PAM significantly inhibited the expression of TNF-α, LTB₄ and IL-1β 1evels which are potent triggers involved in leukocyte migration (Crofford el al., 1997) in arthritic animal and this was also evident in the inhibition of cell migration and the exudate volume by decreasing the influx of leucocytes. TNF-α, a key proinflammatory mediator of this activated immune network, connects other ancillary cells in the process of activation with a detrimental outcome (Aggarwal and Gutterman, 1992).

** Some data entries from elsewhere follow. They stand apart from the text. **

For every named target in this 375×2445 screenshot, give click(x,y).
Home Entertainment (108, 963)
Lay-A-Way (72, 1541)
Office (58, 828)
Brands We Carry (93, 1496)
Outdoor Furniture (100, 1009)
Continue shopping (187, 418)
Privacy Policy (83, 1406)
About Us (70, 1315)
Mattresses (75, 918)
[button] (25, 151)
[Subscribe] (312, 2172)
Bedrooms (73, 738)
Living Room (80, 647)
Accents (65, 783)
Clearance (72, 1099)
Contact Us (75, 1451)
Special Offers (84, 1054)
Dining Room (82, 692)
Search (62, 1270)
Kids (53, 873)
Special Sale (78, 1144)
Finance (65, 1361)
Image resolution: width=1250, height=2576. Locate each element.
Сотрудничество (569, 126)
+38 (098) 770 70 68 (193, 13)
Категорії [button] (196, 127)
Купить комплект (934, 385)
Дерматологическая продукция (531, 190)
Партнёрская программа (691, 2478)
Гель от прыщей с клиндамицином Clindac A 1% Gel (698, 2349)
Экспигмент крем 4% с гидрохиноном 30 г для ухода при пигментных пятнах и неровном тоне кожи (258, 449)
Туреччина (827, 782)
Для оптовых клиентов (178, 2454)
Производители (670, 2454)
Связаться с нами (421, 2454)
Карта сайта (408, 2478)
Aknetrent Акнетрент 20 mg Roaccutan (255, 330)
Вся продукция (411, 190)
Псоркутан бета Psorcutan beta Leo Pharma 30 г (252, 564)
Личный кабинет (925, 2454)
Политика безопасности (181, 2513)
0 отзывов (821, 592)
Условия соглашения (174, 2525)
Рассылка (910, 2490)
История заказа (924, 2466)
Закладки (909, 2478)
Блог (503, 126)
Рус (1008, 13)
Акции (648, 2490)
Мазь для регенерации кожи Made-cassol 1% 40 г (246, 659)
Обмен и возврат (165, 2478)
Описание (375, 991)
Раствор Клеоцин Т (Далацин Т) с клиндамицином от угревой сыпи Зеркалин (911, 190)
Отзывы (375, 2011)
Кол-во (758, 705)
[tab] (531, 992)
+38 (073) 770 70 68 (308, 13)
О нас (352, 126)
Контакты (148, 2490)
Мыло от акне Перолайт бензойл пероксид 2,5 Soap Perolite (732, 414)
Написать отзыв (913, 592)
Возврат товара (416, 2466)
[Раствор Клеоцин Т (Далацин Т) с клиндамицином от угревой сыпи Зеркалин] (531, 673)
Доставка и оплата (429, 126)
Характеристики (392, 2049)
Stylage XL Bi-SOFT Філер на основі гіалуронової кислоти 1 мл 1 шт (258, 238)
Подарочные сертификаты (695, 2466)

PGE₂ is another polypeptide mediator, activates lymphocytes and induces several components of the host's acute-phase response to infection and injury (Schrader and Thompson, 1994).

 

LOX and XO representing the key enzymes in the biosynthesis of leukotrienes that have been postulated to play an important role in the pathophysiology of several inflammatory and allergic diseases. Leukotrienes function as initiators of inflammation and their inhibition is considered to be partly responsible for the anti-inflammatory activity (Ammon et al., 1992). In the present study, PAM showed good anti-LOX and anti-XO activities. The inhibition percentage by PAM on XO is comparable to that allopurinol, is a therapeutic drug used to treat gout, which also suffers from many side effects such as hypersensitivity syndrome. Thus, there is a need to develop compounds with XO activity which is devoid of the undesirable side effects of allopurinol. Flavonoids and polyphenolic crude extracts have been reported to possess xanthine oxidase and lipoxygenase inhibitory activities (Halliwill, 1996). The high antioxidant capacity of PAM may be due to the presence of flavonoids or polyphenols in the extract (Perez and Baez, 2014).

 

The results of this study demonstrated that methanol extract of the bark of E. polystachya acts as an anti-inflammatory agent. It also can be a good source of effective crude inhibitors for XO and LOX. The finding presented in this study are encouraging and substanciate the search for newer pharmacophores in palo azul behind the anti-inflammatory effect.

Authors declare that there are no conflicts of interest.